Jusqu’à sa deuxième place sur la Skyrace des Matheysins (25 km, 1930 m D+), en avril 2024, Alice Bausseron demeurait une coureuse anonyme ou presque. D’ailleurs, le monde du trail lui était tout autant inconnu. Recrutée dès l’été suivant par la nouvelle équipe New Balance — dont le team manager, Jean-Michel Faure-Vincent, la décrit comme une « petite pépite » —, la jeune savoyarde fourbit depuis ses armes, rêvant de progrès, de victoires et de courses mythiques comme Zegama-Aizkorri.

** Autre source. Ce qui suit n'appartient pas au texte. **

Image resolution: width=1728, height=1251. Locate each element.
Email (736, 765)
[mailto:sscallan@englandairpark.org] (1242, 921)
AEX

Distances+ a rendu visite à l’athlète de 24 ans dans le Beaufortain, quelques jours avant la fermeture du gîte d’alpage où elle travaille durant la saison estivale. PORTRAIT.
![Alice Bausseron](https://distances.plus/app/uploads/2025/01/alice-bausseron-chloe-rebaudo-new-balance-2024-03-1024x576.jpg)
👉 Voir l’interview D+ vidéo d’Alice Bausseron après Sierre-Zinal
Dans la cuisine où Alice Bausseron s’affaire, de la confiture aux poires mijote sur le feu et des tartines au Beaufort s’apprêtent à sortir du four. Dehors, le brouillard se dissipe lentement pour dévoiler le lac de Roselend qui s’étend en contrebas du gîte situé à 1800 mètres d’altitude. Bientôt, un soleil radieux réchauffera les paysages majestueux alentour, les cimes côtoyant le ciel et les sentiers qui remontent en direction du col du Bonhomme d’un côté et de la Pierra Menta de l’autre. Partir à la rencontre d’Alice Bausseron, c’est être face à la montagne. Brute, comme elle.
De mi-juin à mi-septembre, depuis deux étés, elle travaille au Plan Mya, à deux pas du refuge du Plan de la Lai, quasiment au bord de la route reliant le Cormet de Roselend à Arêches-Beaufort, là où elle réside à l’année. Originaire de Savoie, la jeune femme a pris l’habitude d’être employée dans ces lieux d’hébergement et de restauration dès l’âge de 17 ans. « J’étais au lycée à Moûtiers, en spécialité montagne, raconte cette aînée d’une fratrie de trois enfants qui a grandi près d’Albertville. On faisait des stages d’une semaine au cours desquels nous étions logés en refuge et, en y passant du temps, ça m’a donné envie d’y bosser. Au même endroit, tu peux exercer tous les métiers du monde : cuisiner, faire le ménage, accueillir les gens, leur conseiller des itinéraires de randonnée. Selon les refuges, dont certains sont accessibles après plusieurs heures de marche, on est un peu sur notre navire, en autonomie. »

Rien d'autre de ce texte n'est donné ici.